The most striking illustration of this process is to be found in the word devil itself: To a reader unfamiliar with the endless tricks which language delights in playing, it may seem shocking to be told that the Gypsies use the word devil as the name of God.[96]

This, however, is not because these people have made the archfiend an object of worship, but because the Gypsy language, descending directly from the Sanskrit, has retained in its primitive exalted sense a word which the English language has received only in its debased and perverted sense. The Teutonic words devil, teufel, diuval, djofull, djevful, may all be traced back to the Zend dev,[97] a name in which is implicitly contained the record of the oldest monotheistic revolution known to history. The influence of the so-called Zoroastrian reform upon the long-subsequent development of Christianity will receive further notice in the course of this paper; for the present it is enough to know that it furnished for all Christendom the name by which it designates the author of evil.
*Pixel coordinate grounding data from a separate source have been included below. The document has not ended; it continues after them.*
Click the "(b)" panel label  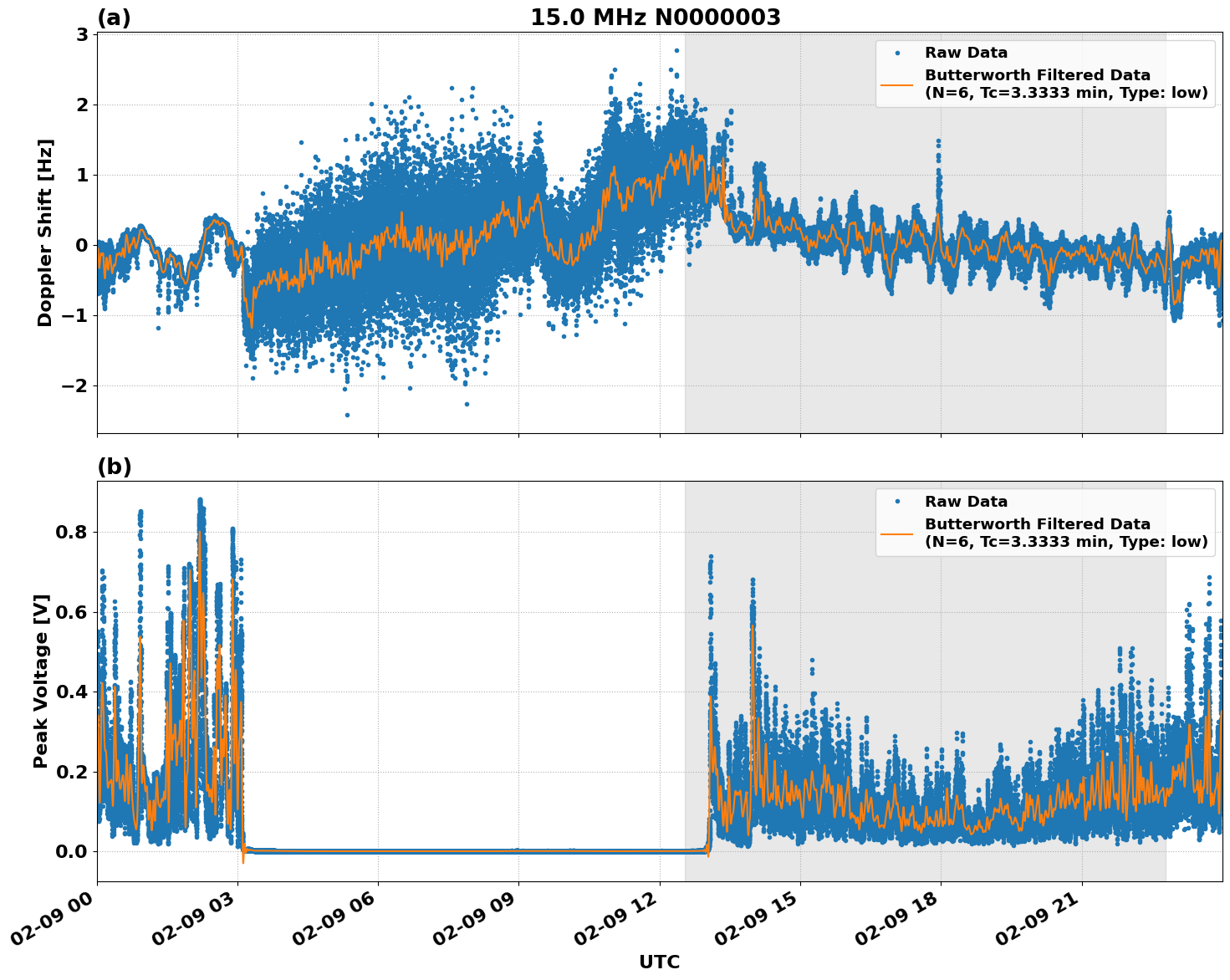(114, 467)
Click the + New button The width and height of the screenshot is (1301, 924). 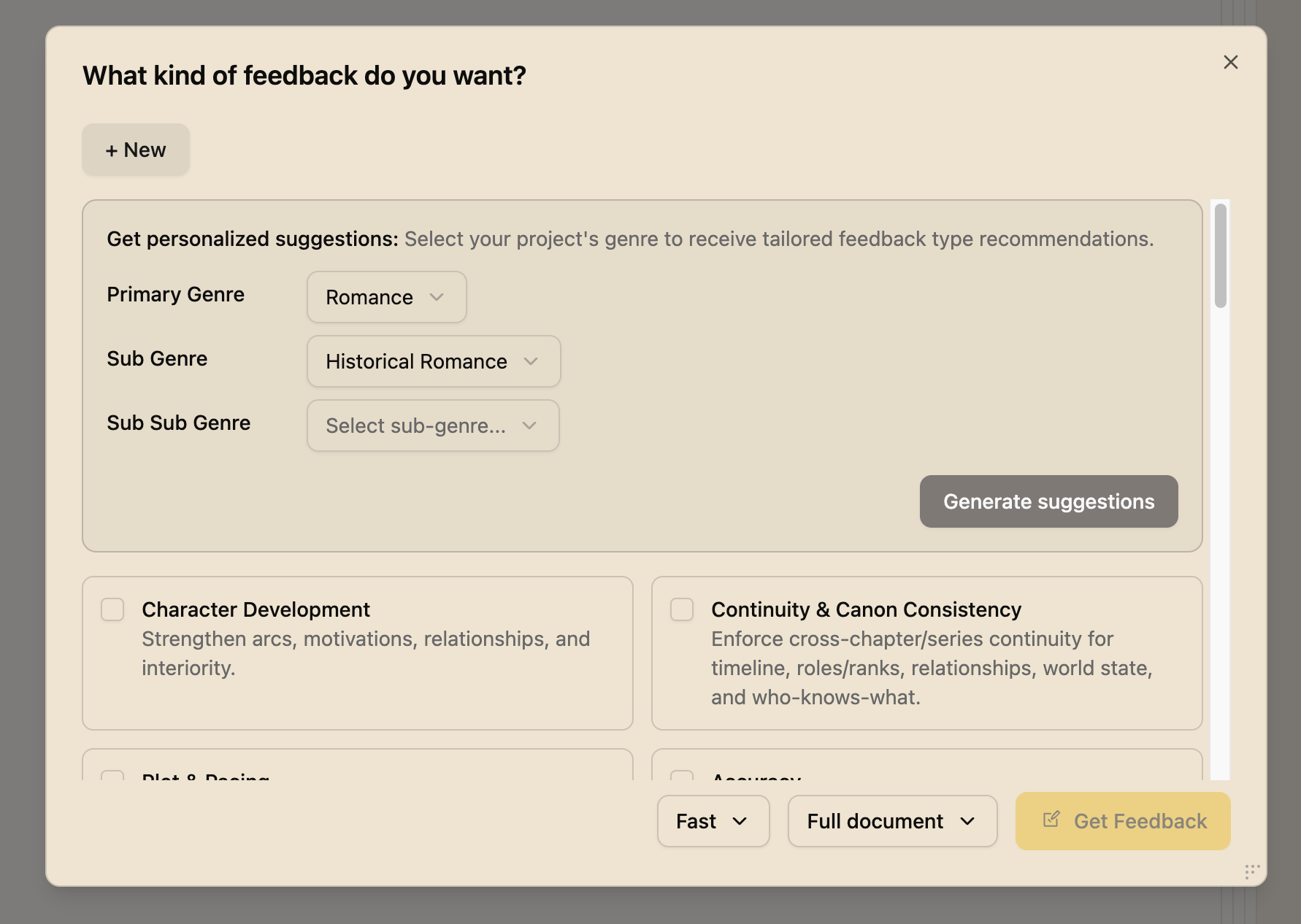pos(136,150)
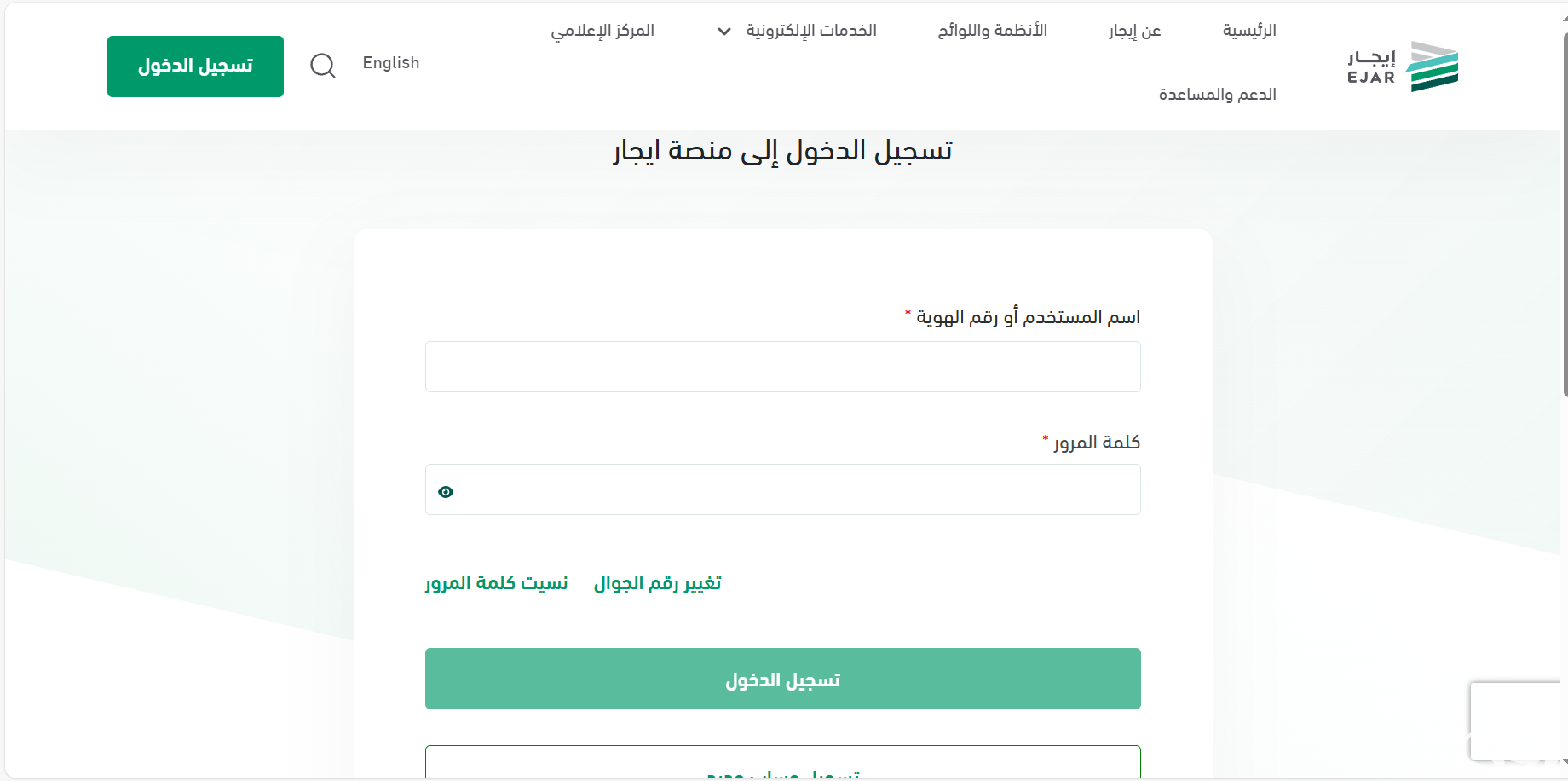Click the Ejar logo
Viewport: 1568px width, 781px height.
click(1403, 67)
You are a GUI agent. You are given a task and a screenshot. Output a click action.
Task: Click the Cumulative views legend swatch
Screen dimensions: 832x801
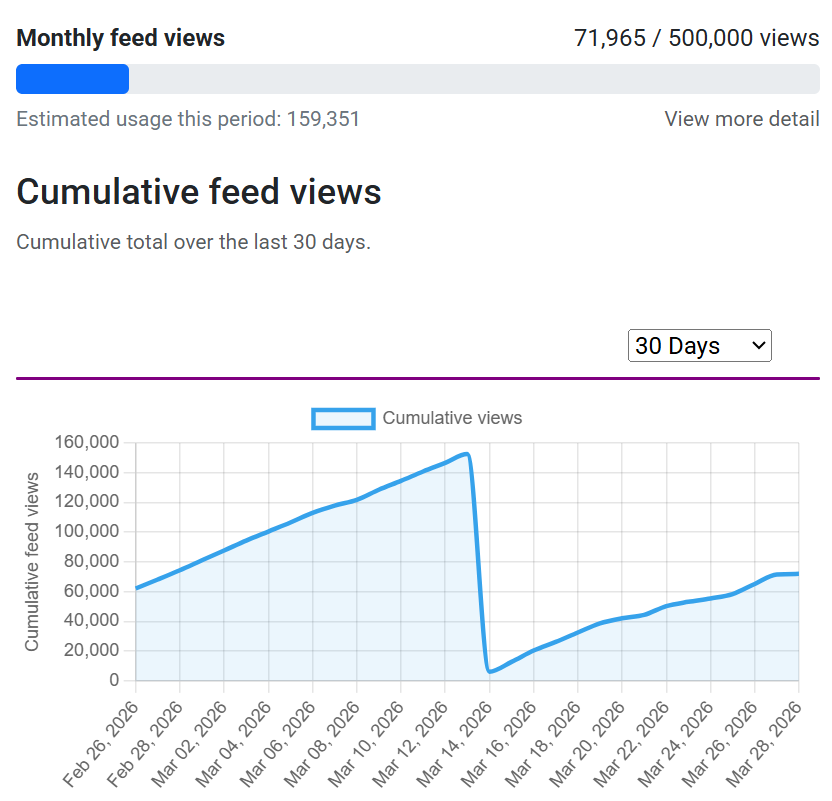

To the Parsee follower of Zarathustra the name of the Devil has very nearly the same signification as to the Christian; yet, as Grimm has shown, it is nothing else than a corruption of deva, the Sanskrit name for God. When Zarathustra overthrew the primeval Aryan nature-worship in Bactria, this name met the same evil fate which in early Christian times overtook the word demon, and from a symbol of reverence became henceforth a symbol of detestation.[98] But throughout the rest of the Aryan world it achieved a nobler career, producing the Greek theos, the Lithuanian diewas, the Latin deus, and hence the modern French Dieu, all meaning God.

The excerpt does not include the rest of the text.